La porta dell’ascensore si chiuse.

Lenard-Smith attraversò la plancia, accogliendo Hesta-Volstoy con un’espressione corrucciata. — Cos’è questa storia secondo cui tu saresti stato intrappolato nell’ascensore? Intrappolato dall’ascensore, stando a Kiana. — Lenard-Smith scosse il capo incredula, facendo sobbalzare le trecce scure. — E cosa ci fai con questo Cephalloniano? — S’interruppe e osservò la macchia rossa sul petto di Hesta-Volstoy. — E cos’è successo alla tua uniforme?

— Il Cephalloniano mi ha appena salvato la vita, penso — rispose il primo ufficiale. — Le presento Ph’shaq, quarto ufficiale del K’naton. Era in giro, stava facendo una passeggiata. Quanto alla macchia, mi sono macchiato quando il mio frigorifero mi ha tirato addosso una bottiglia di vino.

Lenard-Smith lo fissò. — Ti ha tirato addosso del vino?

— Capitano — disse Kiana Bigadic — stiamo ricevendo rapporti circa il cattivo funzionamento di macchine in tutta la nave.

— Di che genere di malfunzionamento si tratta?

— Le macchine si rifiutano di svolgere i loro compiti, discutono, attaccano addirittura i membri dell’equipaggio.

— Non capisco.

Le luci della plancia si spensero.

— Alimentazione d’emergenza — disse il capitano.

La plancia rimase buia.

— Non ditemi che non funziona nemmeno l’alimentatore d’emergenza!?

Le luci d’emergenza cominciarono ad accendersi tremule, proiettando pallide chiazze gialle nel locale.

— Com’è la situazione, Jen?

— Abbiamo aria sufficiente per trentasei ore. La maggior parte della nave è divisa in settori ermeticamente chiusi con varie disponibilità d’aria.

Lenard-Smith batté il pugno sul pannello di navigazione. — Mi state dicendo che tutta la dannata nave sta ribellandosi contro di noi? — chiese.

Hesta-Volstoy respirò profondamente. — Parrebbe di sì.

— Nessun contatto con la manutenzione e il reparto tecnico?

— Negativo. — Kiana Bigadic aveva un’aria sconcertata. — Ricevo solo una pessima registrazione del «Volo del calabrone» — disse. — Forte. Molto forte.

— Dannazione. Mi aspettavo che la manutenzione fosse in grado di risolvere il problema. Prova la sicurezza.

— Nessuna risposta. Sono bloccati, completamente isolati.

— Stramaledizione! Contavo su di loro. — Lenard-Smith si sedette alla consolle del capitano e tamburellò il quadro luminoso con le dita. — Suggerimenti?

— Ne avrei uno, capitano — disse Jen Chan. Il sudore gli luccicava sull’ampia fronte appena sotto la frangia di capelli biondi. — Sembra che le consolle della plancia rispondano ancora ai comandi più semplici.

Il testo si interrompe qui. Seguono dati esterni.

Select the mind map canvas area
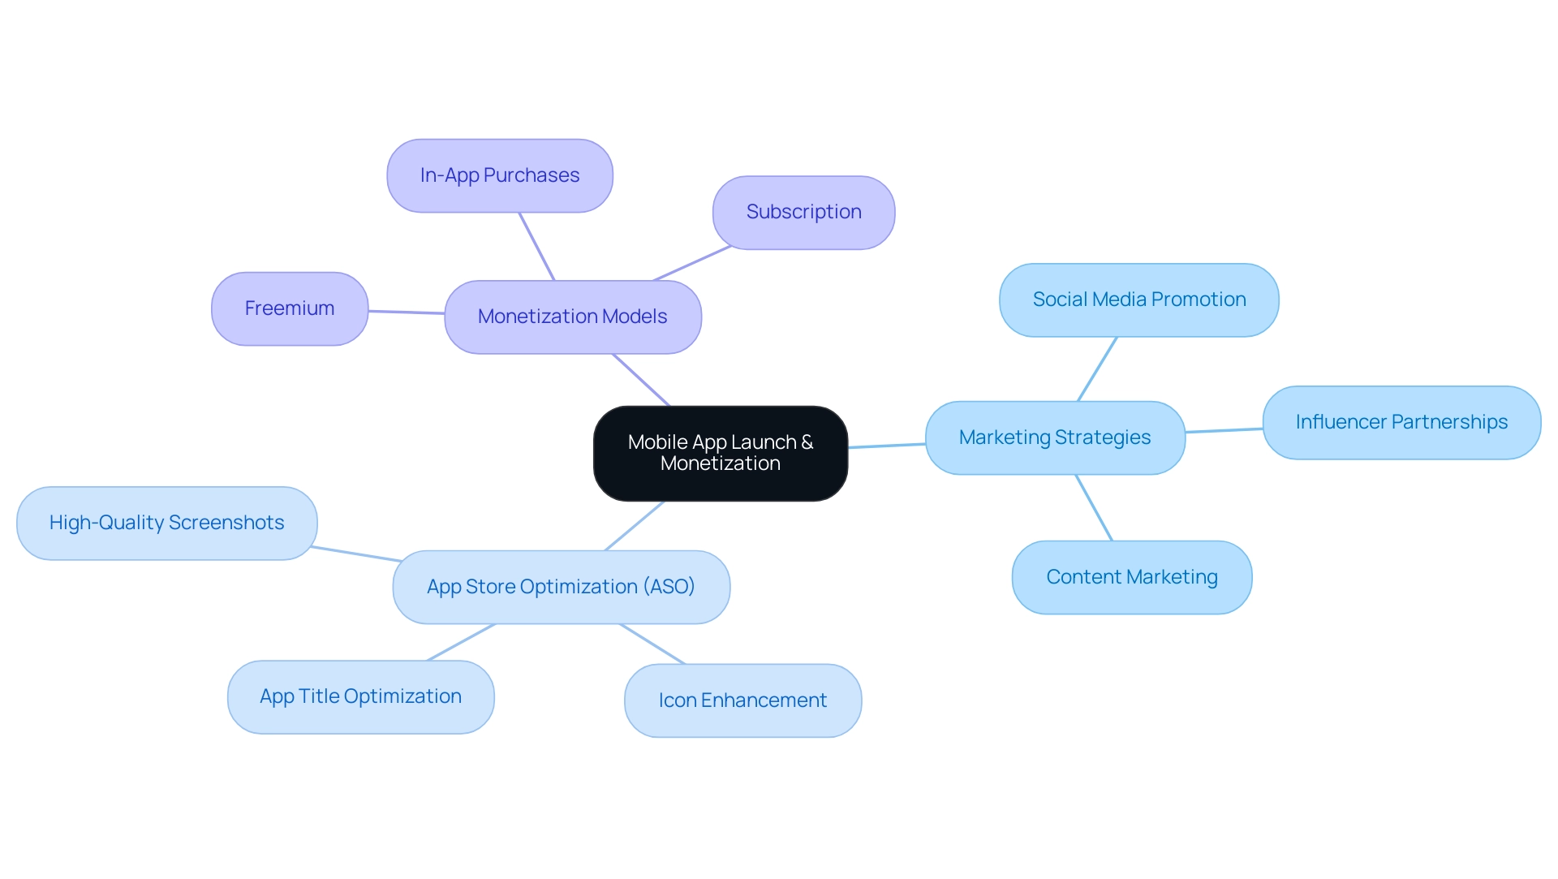 pyautogui.click(x=779, y=439)
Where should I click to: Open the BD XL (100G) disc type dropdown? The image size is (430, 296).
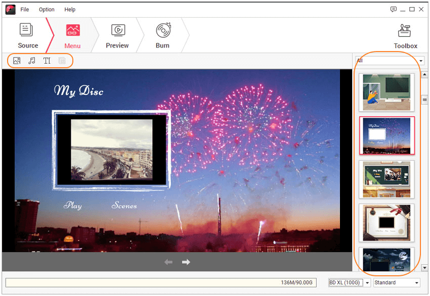[x=350, y=283]
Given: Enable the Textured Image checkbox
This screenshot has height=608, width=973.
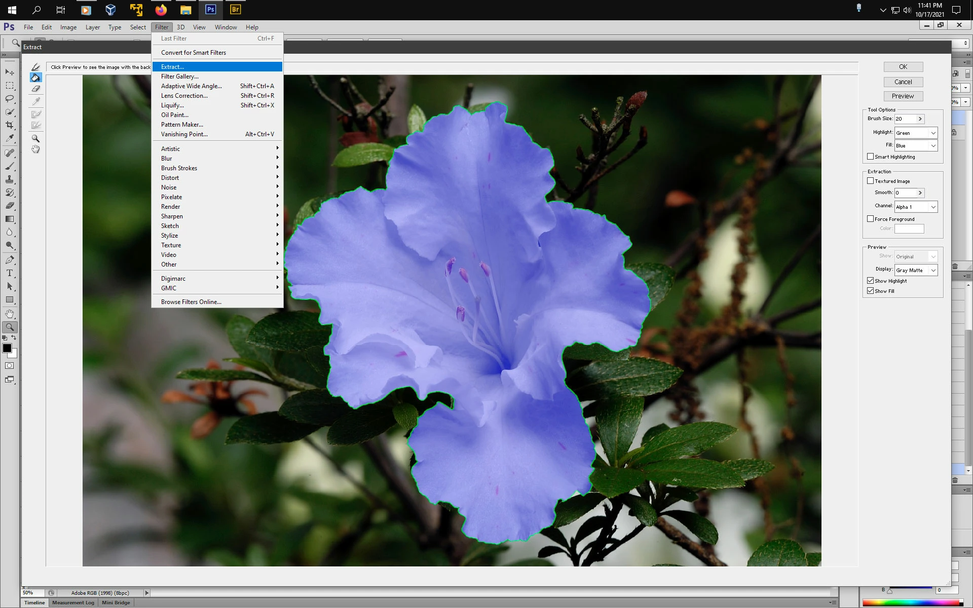Looking at the screenshot, I should tap(870, 181).
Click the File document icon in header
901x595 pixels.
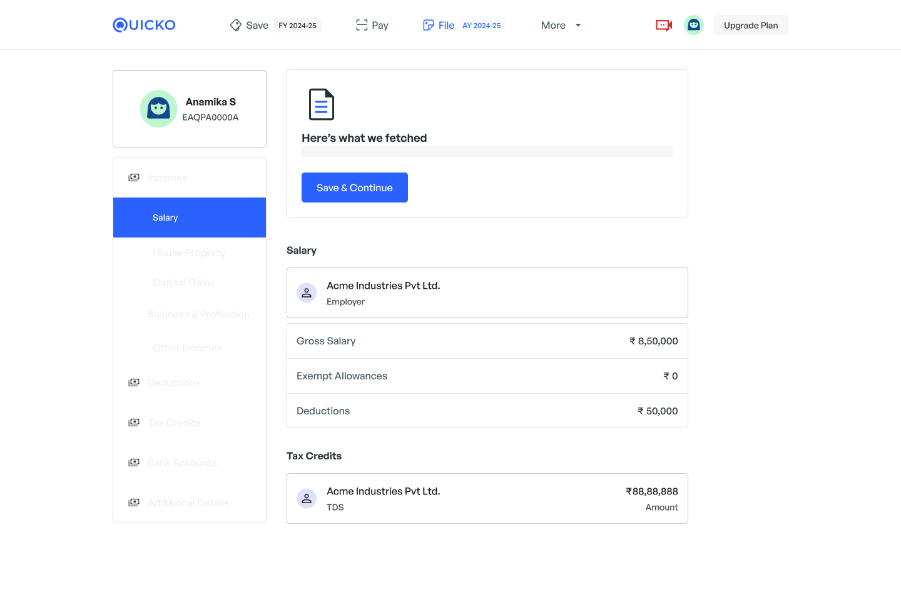pos(429,25)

E se chiedessimo di eseguire la procedura di inizializzazione per tutta la nave?

— Perderemmo tutti i sistemi dati, la memoria, metà delle banche nautiche — disse Lenard-Smith. — Staremmo peggio di prima. Cosa otterremmo?

— Forse con questo espediente potremmo anche eliminare gli intoppi e i difetti di programmazione precedenti… compresa la dottrina filometallica che il K’naton sta predicando. — Kiana Bigadic si strinse nelle spalle. — Potremmo riuscire a riprendere il controllo della nave.

Lenard-Smith arricciò le labbra, concentrandosi. — Sì, capisco. Penso valga la pena di provare. Possiamo ricaricare i sistemi dati alla base corporativa più vicina, riprogrammare la memoria e le banche nautiche in mezza settimana. E le armi non verranno toccate. D’accordo. Procedere.

Jen Chan iniziò l’operazione.

Le luci della plancia si accesero e si spensero. Dagli altoparlanti scaturirono raffiche di musica marziale… squilli di trombe, gemiti di violini impazziti, colpi rimbombanti di timpani a tripla velocità… Poi la musica cessò. Le spie luminose delle consolle brillarono a intervalli, iridescenti. L’illuminazione della plancia si abbassò, quindi tornò a splendere alla massima intensità. I pannelli lampeggiarono, ronzarono, poi ripresero a funzionare secondo i ritmi operativi standard.

— Capitano — annunciò Kiana Bigadic — sto ricevendo rapporti incoraggianti da ogni settore della nave. Stiamo tornando alla normalità. Perfino quella maledetta musica è scomparsa.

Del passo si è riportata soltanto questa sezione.